**GIVEN DATA**
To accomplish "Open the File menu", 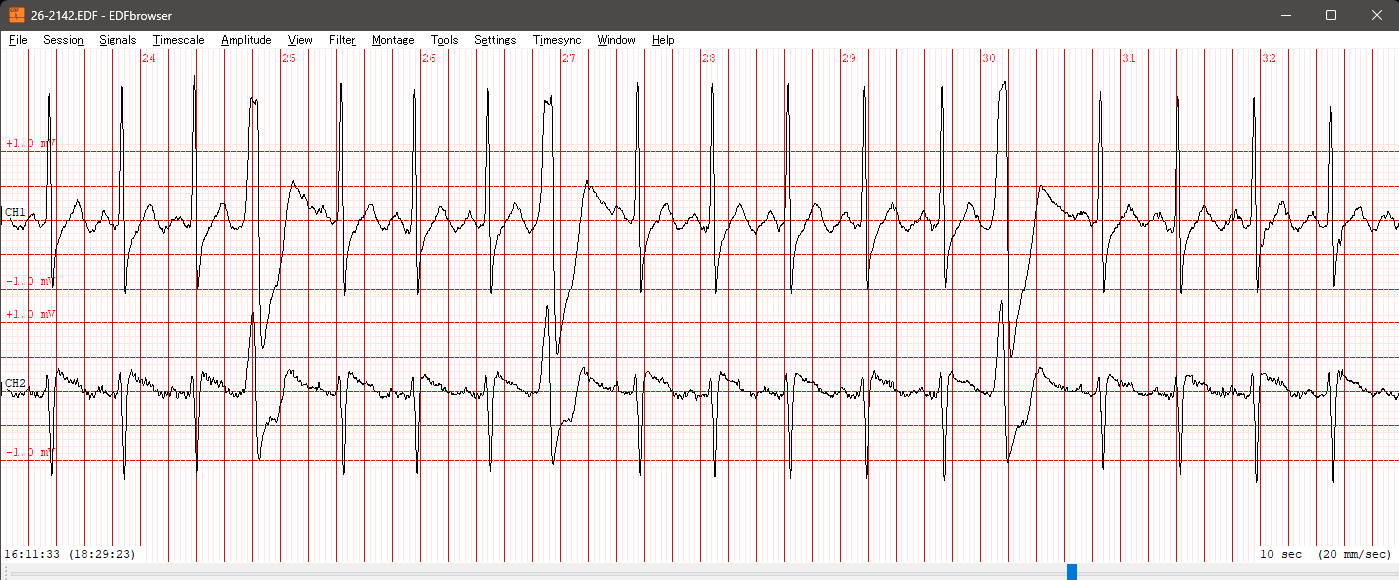I will click(18, 40).
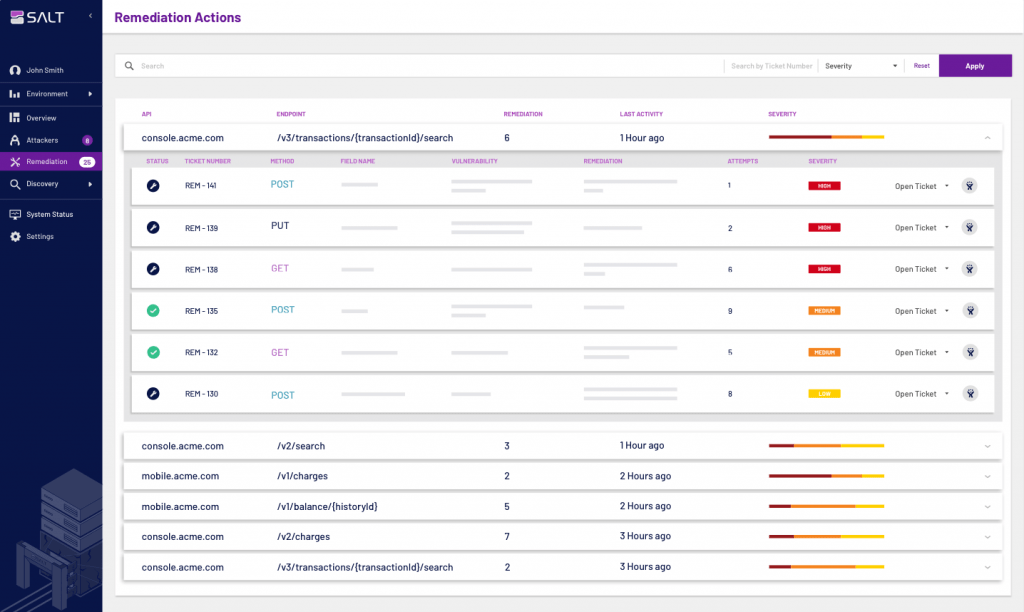Screen dimensions: 1024x612
Task: Collapse the expanded /v3/transactions row
Action: click(x=987, y=137)
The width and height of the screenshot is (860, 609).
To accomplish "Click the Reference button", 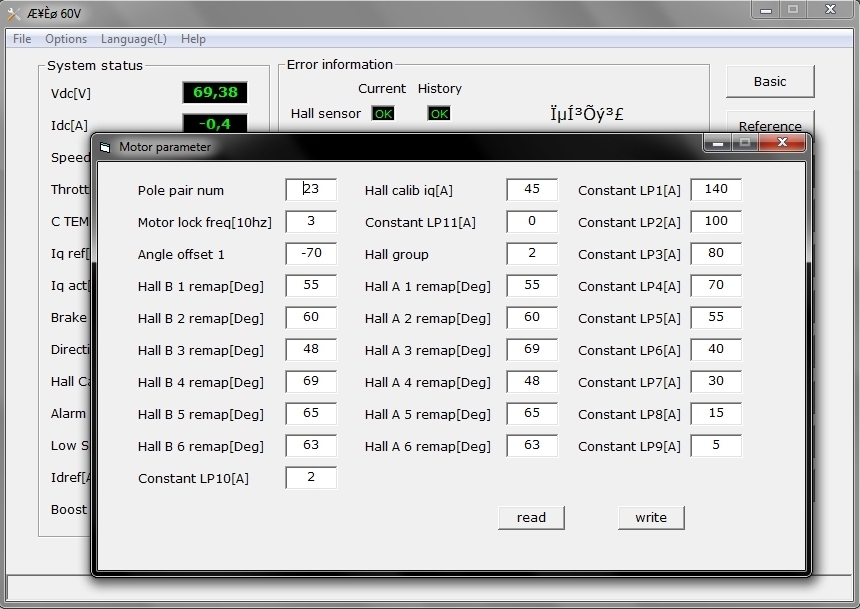I will tap(769, 125).
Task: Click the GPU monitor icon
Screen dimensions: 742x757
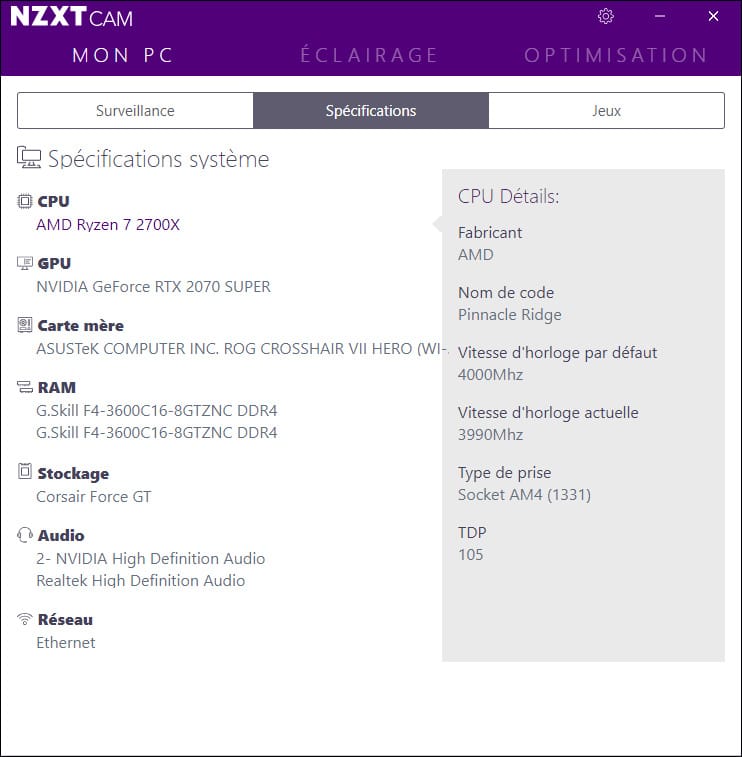Action: 25,263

**EXERCISE GOAL**
An acceptable answer holds exactly the lines from the one with "Task: Click the GPU monitor icon" through the end of the entries above, both ends kept, and no pictures at all.

**YOUR SOLUTION**
Task: Click the GPU monitor icon
Screen dimensions: 742x757
Action: 25,263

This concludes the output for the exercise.